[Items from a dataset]
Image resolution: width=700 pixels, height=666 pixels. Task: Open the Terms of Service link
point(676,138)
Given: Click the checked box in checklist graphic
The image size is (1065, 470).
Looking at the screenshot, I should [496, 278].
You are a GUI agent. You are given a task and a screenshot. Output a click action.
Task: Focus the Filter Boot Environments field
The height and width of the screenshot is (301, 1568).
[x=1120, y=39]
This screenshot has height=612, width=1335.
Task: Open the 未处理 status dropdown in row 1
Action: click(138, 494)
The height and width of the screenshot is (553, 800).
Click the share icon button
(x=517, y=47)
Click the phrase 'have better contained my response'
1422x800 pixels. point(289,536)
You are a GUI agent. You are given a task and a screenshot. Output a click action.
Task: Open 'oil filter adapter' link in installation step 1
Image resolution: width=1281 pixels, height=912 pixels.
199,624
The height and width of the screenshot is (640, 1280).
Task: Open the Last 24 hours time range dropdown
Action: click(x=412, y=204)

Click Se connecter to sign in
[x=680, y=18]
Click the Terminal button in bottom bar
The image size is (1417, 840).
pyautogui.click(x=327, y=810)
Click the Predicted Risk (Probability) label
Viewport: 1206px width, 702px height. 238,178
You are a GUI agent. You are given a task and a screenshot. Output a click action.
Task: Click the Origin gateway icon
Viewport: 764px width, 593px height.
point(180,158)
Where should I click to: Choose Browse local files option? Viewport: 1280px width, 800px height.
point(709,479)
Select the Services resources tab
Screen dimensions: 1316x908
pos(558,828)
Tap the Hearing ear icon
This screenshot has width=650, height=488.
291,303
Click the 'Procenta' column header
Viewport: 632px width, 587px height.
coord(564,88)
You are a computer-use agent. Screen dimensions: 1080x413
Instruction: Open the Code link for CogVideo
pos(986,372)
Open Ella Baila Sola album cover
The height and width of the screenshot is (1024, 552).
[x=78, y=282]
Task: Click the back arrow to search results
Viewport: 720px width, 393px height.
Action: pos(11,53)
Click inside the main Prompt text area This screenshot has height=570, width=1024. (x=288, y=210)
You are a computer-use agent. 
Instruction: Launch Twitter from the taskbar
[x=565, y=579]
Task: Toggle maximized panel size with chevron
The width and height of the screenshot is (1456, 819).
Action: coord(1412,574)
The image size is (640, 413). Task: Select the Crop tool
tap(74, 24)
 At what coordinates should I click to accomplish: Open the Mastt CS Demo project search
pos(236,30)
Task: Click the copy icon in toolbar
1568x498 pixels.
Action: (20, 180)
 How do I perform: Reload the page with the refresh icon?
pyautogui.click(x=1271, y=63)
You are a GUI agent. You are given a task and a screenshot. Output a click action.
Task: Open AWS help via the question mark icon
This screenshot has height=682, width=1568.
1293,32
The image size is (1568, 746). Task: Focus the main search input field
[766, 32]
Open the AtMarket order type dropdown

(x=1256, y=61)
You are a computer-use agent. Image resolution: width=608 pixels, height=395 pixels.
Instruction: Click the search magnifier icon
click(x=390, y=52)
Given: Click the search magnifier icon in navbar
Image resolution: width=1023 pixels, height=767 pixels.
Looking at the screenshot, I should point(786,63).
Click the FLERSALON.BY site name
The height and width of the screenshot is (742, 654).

#### WRITTEN PROBLEM
Copy the lines above word for word.

#### EXERCISE OUTPUT
Image resolution: width=700 pixels, height=666 pixels. Task: Open the Terms of Service link
point(676,138)
Given: Click the checked box in checklist graphic
The image size is (1065, 470).
Looking at the screenshot, I should [496, 278].
You are a GUI agent. You are given a task and a screenshot. Output a click action.
Task: Focus the Filter Boot Environments field
The height and width of the screenshot is (301, 1568).
[x=1120, y=39]
This screenshot has height=612, width=1335.
Task: Open the 未处理 status dropdown in row 1
Action: click(138, 494)
The height and width of the screenshot is (553, 800).
Click the share icon button
(x=517, y=47)
Click the phrase 'have better contained my response'
1422x800 pixels. point(289,536)
You are a GUI agent. You are given a task and a screenshot. Output a click action.
Task: Open 'oil filter adapter' link in installation step 1
Image resolution: width=1281 pixels, height=912 pixels.
199,624
The height and width of the screenshot is (640, 1280).
Task: Open the Last 24 hours time range dropdown
Action: click(x=412, y=204)

Click Se connecter to sign in
[x=680, y=18]
Click the Terminal button in bottom bar
The image size is (1417, 840).
pyautogui.click(x=327, y=810)
Click the Predicted Risk (Probability) label
Viewport: 1206px width, 702px height. 238,178
You are a GUI agent. You are given a task and a screenshot. Output a click action.
Task: Click the Origin gateway icon
Viewport: 764px width, 593px height.
point(180,158)
Where should I click to: Choose Browse local files option? Viewport: 1280px width, 800px height.
point(709,479)
Select the Services resources tab
Screen dimensions: 1316x908
pos(558,828)
Tap the Hearing ear icon
This screenshot has width=650, height=488.
291,303
Click the 'Procenta' column header
Viewport: 632px width, 587px height.
coord(564,88)
You are a computer-use agent. Screen dimensions: 1080x413
Instruction: Open the Code link for CogVideo
pos(986,372)
Open Ella Baila Sola album cover
The height and width of the screenshot is (1024, 552).
[x=78, y=282]
Task: Click the back arrow to search results
Viewport: 720px width, 393px height.
Action: pos(11,53)
Click inside the main Prompt text area This screenshot has height=570, width=1024. (x=288, y=210)
You are a computer-use agent. 
Instruction: Launch Twitter from the taskbar
[x=565, y=579]
Task: Toggle maximized panel size with chevron
The width and height of the screenshot is (1456, 819).
Action: coord(1412,574)
The image size is (640, 413). Task: Select the Crop tool
tap(74, 24)
 At what coordinates should I click to accomplish: Open the Mastt CS Demo project search
pos(236,30)
Task: Click the copy icon in toolbar
1568x498 pixels.
Action: (20, 180)
 How do I perform: Reload the page with the refresh icon?
pyautogui.click(x=1271, y=63)
You are a GUI agent. You are given a task and a screenshot. Output a click action.
Task: Open AWS help via the question mark icon
This screenshot has height=682, width=1568.
1293,32
The image size is (1568, 746). Task: Focus the main search input field
[766, 32]
Open the AtMarket order type dropdown

(x=1256, y=61)
You are a computer-use agent. Image resolution: width=608 pixels, height=395 pixels.
Instruction: Click the search magnifier icon
click(x=390, y=52)
Given: Click the search magnifier icon in navbar
Image resolution: width=1023 pixels, height=767 pixels.
Looking at the screenshot, I should point(786,63).
Click the FLERSALON.BY site name
The height and width of the screenshot is (742, 654).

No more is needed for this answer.